While the primary focus of the Vai Academy is the guitar —- the nights are filled with jams, and every student gets to play with Vai — the camp is about a lot more than learning how to play. Last year’s theme was "Song Evolution," and students learned the process of writing a piece of music, ways of finding inspiration, working with others and then how to copyright the song, start their own publishing company, record the song, upload it to a digital aggregator and then build a marketing plan.
This year’s Vai Academy, which runs from Sunday, August 2, through Thursday, August 6, at the Arrabelle at Vail Square (there are still spots available), will focus on the guitar itself, and celebrated players Eric Johnson and Sonny Landreth will share their knowledge as well.
“One of the things I’ve never been really good at, frankly, is understanding what makes up a guitar,” Vai says. “So the name of this year’s camp is 'All About the Guitar,' because so many guitar players love the instrument but they don’t really know goes into it. So that kind of could obscure their ability to choose an instrument that most resonates with the kind of thing that they think they would like to hear. For instance, a guitar – we’re just talking electric guitars, basically – at this camp. the kind of wood used in the body has a lot to do with the tonality of the instrument. So I have experts coming in and talking about that — the different woods that are used and what you can expect from their tones.
“I just think that there’s so much about the instrument that when you understand it, it will help you to know more of what you want when you go look for a guitar. And also it just helps you understand the instrument deeper for your own performance satisfaction and your ability to deal with your instruments. So that’s what I thought would make a good theme.”
Larry DiMarzio, inventor of the first after-market replacement guitar pickup in 1972, will give a class on guitar electronics and pick-ups, and Sterling Ball (son of Ernie Ball, guitar-string innovator whose company is named after him) will talk about his career and guitar strings.
“I taught for many years about technique, vibrato, how to stretch notes, how to approach scales and chords and the theory behind them and all that,” Vai says. “And that’s important on one level, but I don’t really talk about that because it’s academic information you can get anywhere.
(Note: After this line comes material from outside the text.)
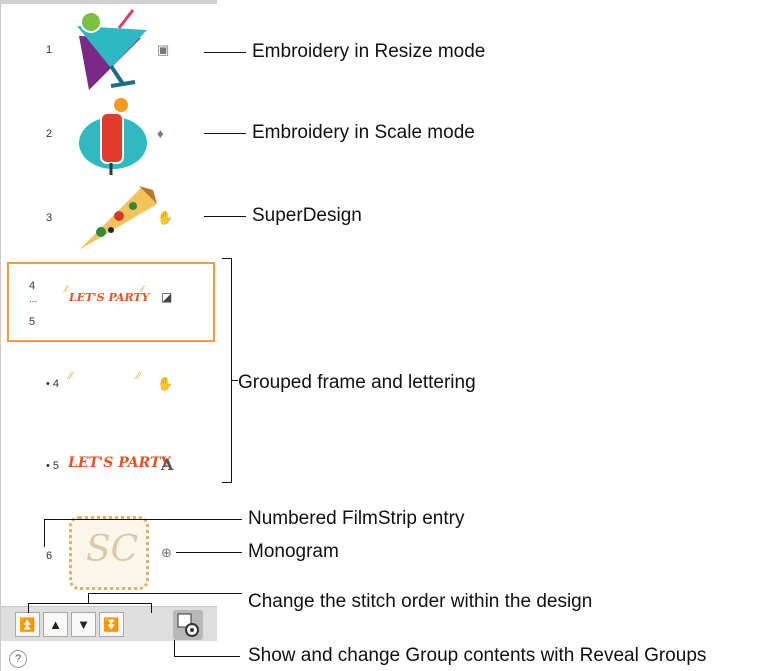 The image size is (783, 671). Describe the element at coordinates (143, 289) in the screenshot. I see `frame-decoration-right: ⁄⁄` at that location.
“But at some point you need to go deeper than the technique, and that’s what I focus on. That’s what I like to talk about. I have a tendency to take a very esoteric approach to most things like this because, really, I try to get to the root of the structure that’s in place that helps facilitate the creation of the things in your life. And really, the quality of your inspirations is based on the quality of your consciousness, which is the quality of thoughts you choose to think. So what I do in my classes is I take a look at that, and there’s no lack of feelings of non-worthiness when it comes to guitar players. So I try to expose those more subtle but vital, powerful thought structures that actually are necessary to find who you are on the instrument and to enjoy the process.”
A few days after wrapping up the Vai Academy, Vai will headline Guitar Town in Copper Mountain on Sunday, August 9. This year’s Guitar Town, a free three-day festival that runs from August 7 to 9, features performances by Vai Academy players Johnson and Landreth as well as Andy McKee, John Jorgenson, Sean McGowan, Robben Ford and more, along with workshops, custom luthiers and the ArtGuitar silent auction.
Vai says his Guitar Town gig (a full Vai show is usually three hours) will include some material from his most recent studio album, 2012’s Story of Light. Vai’s tour for the album, which included 253 shows in 52 countries, is documented on Story of Light Tour: The Space Between the Notes (Tour Mischief), the second disc of the two-DVD set, Stillness in Motion: Vai Live in L.A.
“I can just say that this last tour was a rich experience in expanding my performance depths on the instrument, " he notes, "and that will be on display at this show.”